# Choice of tyres



## Vanterrier (Sep 1, 2011)

Hi All
I run a 2004 Ducato PVC 3500 kg max and need to change all four 205 70 R15 C tyres some time soon. i bought the van in 2011.
Currently the two fronts are Michelin Agilis and the rears are Pirelli Chronos. The spare is an unused Agilis, but I'm unsure of the age?

I have swapped wheels front to back some time ago but confess I cannot see any difference in roadholding, noise or wear rates between the two makes

I was thinking of buying three Agilis and using the spare after checking its age and condition, or i could buy four Pirellis? They appear to be slightly cheaper. I have also noticed online searches that Semperits of the same size and specification appear to be significantly cheaper.

Could someone offer some first hand experience comments and opinions of the Semperits or any other tyres for that matter. I dont want cheapo's but dont want to pay more than I need to either.

All responses appreciated

K


----------



## dghr272 (Jun 14, 2012)

K
Changed my front two cracked sidewall Michelin XC camper for a pair of recommended Kumhos. No complaints to date, if anything the ride appears better over the bumps and pot holes in my AT Arapaho.

Took advice from the fitter and replaced the steel valves to commercial rated rubber valves as the steel was reacting badly with the alloy rims, causing corrosion. (A known cause of slow deflation)

Terry


----------



## VanFlair (Nov 21, 2009)

Hi K

Unless the spare is fairly new I would ditch the idea of just replacing 3 and using the spare.

You do not seem to have the choice of camping tyre at this size but if you were to go up to 215 size you would have more choice, you will need to check with your tyre dealer to see if this is possible.

You dont have to use the camping tyre but some people will tell you that it is desirable, me I am on the fence.

Camping will certainly be more expensive so if that comes into the decision process I would stick to a commercial van tyre but make sure the load rating is sufficient for your van.

Martin


----------



## TheNomad (Aug 12, 2013)

I'm running on Michelin Agilis (not the "camping" version"), and I also used the same brand on our previous motorhome.

* [Collected material]:
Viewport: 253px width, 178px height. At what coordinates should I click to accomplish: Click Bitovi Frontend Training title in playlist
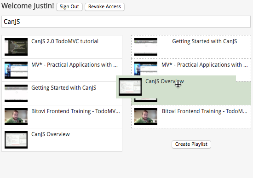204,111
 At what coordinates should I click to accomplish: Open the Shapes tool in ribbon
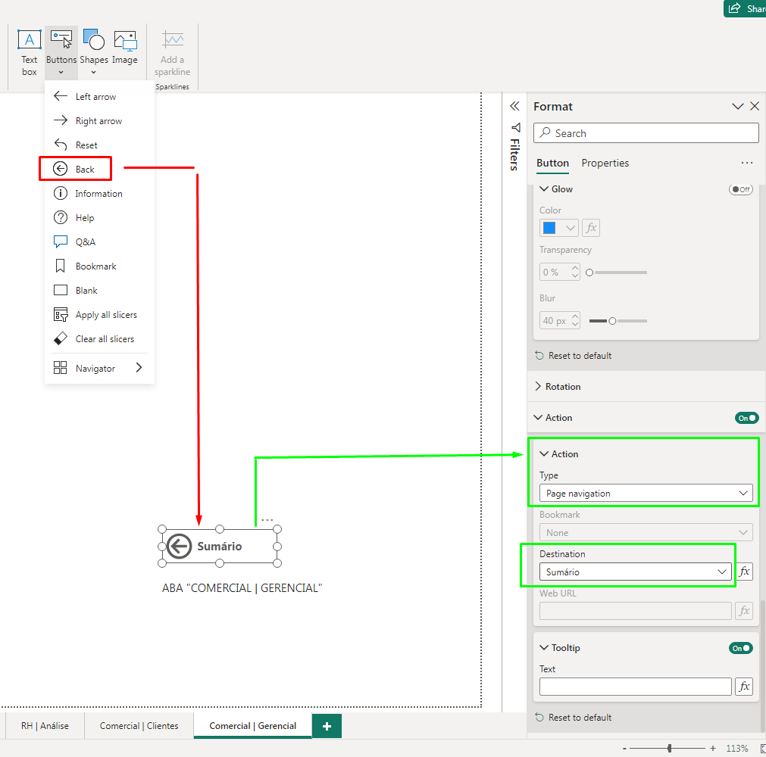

* [Problem A]: In the tyre forum thread, what did the fitter advise replacing the steel valves with?
* [Problem B]: Retype the tyre forum thread starting with "# Choice of" and going on through "of the age?".
* [Problem C]: Write what comes next in the tyre forum thread, picking up after its final sentence.

* [Reply A]: Commercial rated rubber valves.

* [Reply B]:
# Choice of tyres



## Vanterrier (Sep 1, 2011)

Hi All
I run a 2004 Ducato PVC 3500 kg max and need to change all four 205 70 R15 C tyres some time soon. i bought the van in 2011.
Currently the two fronts are Michelin Agilis and the rears are Pirelli Chronos. The spare is an unused Agilis, but I'm unsure of the age?

* [Reply C]:
Have done about 40,000kms on these tyres, all over mainland Europe, over the past couple of years.
Very very happy indeed with them indeed.



It's personal choice of course, but I for one see no point, and have utterly no inclination, to pay the substantial extra price above these excellent "normal" Agilis tyres as fitted to millions of white vans/light commercial vehicles all over Europe, for ones that say "camping" on the sidewall.


----------



## cheshiregordon (Sep 24, 2011)

the difference in the characteristics of the various tyres on offer is quite startling when you think of wet stopping distances, noise, fuel efficiency etc. That all these tyres are legally offerred is quite scary and a top price doesn't always mean high performance. 
Fortunately with the new EU tyre labeling scheme it should be fairly simple to choose a tyre which does well across all three categories and then find that tyre at the lowest cost. 
I have a combination of tyres on my vehicle (New Michelin campers on the front and older Vanco campers on the rear). Both are good and I'd buy either again.


----------



## rayc (Jun 3, 2008)

The tyre labeling details are produced by the manufacturers themselves. How credible is it?
https://www.gov.uk/eu-tyre-labeling-regulation-guidance-for-business-and-industry


----------



## cheshiregordon (Sep 24, 2011)

rayc said:


> The tyre labeling details are produced by the manufacturers themselves. How credible is it?
> https://www.gov.uk/eu-tyre-labeling-regulation-guidance-for-business-and-industry


thats normal and exists throughout most industries - I wouldn't have thought it a problem as long as the methodology is standardised.


----------



## rayc (Jun 3, 2008)

I think that the majority of drivers will select their tyres as they do now i.e Budget, Good and Premium. 
I cannot see the average driver trying to work out which combination of the three choices is best. 

Michelin Agilis Camping 225/75/16 is C (fuel) B(rain) 70db

Continental van co camper 225/75/16 C B 72db

Is the 2db of any consequence compared to cost?


----------



## cheshiregordon (Sep 24, 2011)

rayc said:


> I think that the majority of drivers will select their tyres as they do now i.e Budget, Good and Premium.
> I cannot see the average driver trying to work out which combination of the three choices is best.
> 
> Michelin Agilis Camping 225/75/16 is C (fuel) B(rain) 70db
> ...


as buying tyres is perhaps a once every five years job is cost all that relevant? 
I'd prefer to have the peace of mind of an "A" or "B " rating for stopping in the wet than a "G" the difference between A & G being about 30% 
I hope you are wrong about most drivers - as using the EU rating system will force improvements in tyre performance and possibly save lives.


----------



## rayc (Jun 3, 2008)

> cheshiregordon said:
> 
> 
> > as buying tyres is perhaps a once every five years job is cost all that relevant?
> ...


----------



## shaysue (Mar 8, 2010)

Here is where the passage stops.